-------- Texte de lecture

Je peux te dire que, sur le Plateau, on avait eu une belle réunion avant ce match parce-que celui-là, il fallait aller le chercher. Il ne fallait pas tourner la tête, c’était vraiment le match à gagner et on avait la pression juste avant. Saint-Jean de Luz est une grande équipe qui, comme tu le dis, fais partie des favoris de la poule. Nous avions aussi à cœur de faire plaisir à Schneider et à Pettigiani, notre ancien capitaine, qui avaient pris les rênes du club. 

 

On a l’impression qu’à Lannemezan, vous faîtes encore plus de réunions de crise qu’au Ministère de l’Intérieur ?

----------------
-------- Données fournies

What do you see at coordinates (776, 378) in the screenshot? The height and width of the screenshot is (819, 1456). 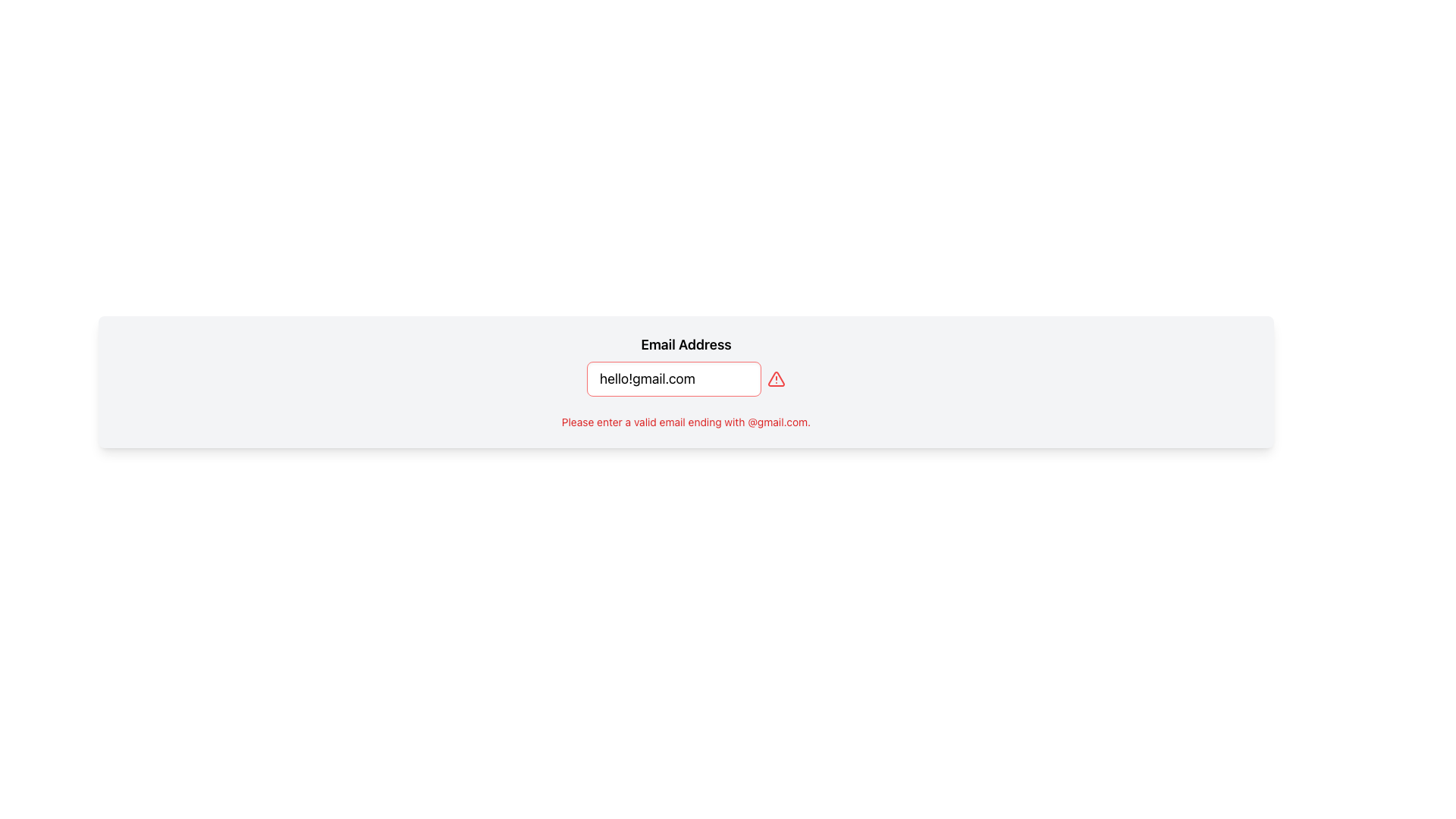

----------------

### Questions d'étude
1 > Dans l'entretien sur le match contre Saint-Jean de Luz, qui est présenté comme l'ancien capitaine du club ?
2 > Recopiez le passage de l'entretien sur le match contre Saint-Jean de Luz situé entre « Je peux te dire » et « de l’Intérieur ? », bornes incluses.
3 > Poursuivez l'entretien sur le match contre Saint-Jean de Luz à partir de sa dernière phrase.

### Liste des réponses
1 > Pettigiani.

2 >
Je peux te dire que, sur le Plateau, on avait eu une belle réunion avant ce match parce-que celui-là, il fallait aller le chercher. Il ne fallait pas tourner la tête, c’était vraiment le match à gagner et on avait la pression juste avant. Saint-Jean de Luz est une grande équipe qui, comme tu le dis, fais partie des favoris de la poule. Nous avions aussi à cœur de faire plaisir à Schneider et à Pettigiani, notre ancien capitaine, qui avaient pris les rênes du club. 

 

On a l’impression qu’à Lannemezan, vous faîtes encore plus de réunions de crise qu’au Ministère de l’Intérieur ?

3 >
Ne commencez pas avec ça, (rires) c’est fini maintenant les réunions de crise, il faut juste qu’on se cale. Forcément, les mecs sont inquiets, ils s’occupent de nous, ils s’occupent du club, c’est un peu compliqué à tous les niveaux. C’est compliqué au niveau financier, c’est compliqué au niveau organisationnel, c’est aussi compliqué au niveau terrain. Au moins, le fait qu’ils fassent ça et qu’ils nous voient souvent, ça permet de nous expliquer les choses et ça montre également qu’ils sont impliqués, ils sont vraiment dans le même bateau que nous et ils ne nous laissent pas tomber. 

 

Le Cercle Amical Lannemezanais est aussi une grande famille, une équipe de copains. Les stages d’intégration participent à souder le groupe et cet été, il paraît que vous avez fait Koh-Lanta. Ca a aidé à souder le groupe ?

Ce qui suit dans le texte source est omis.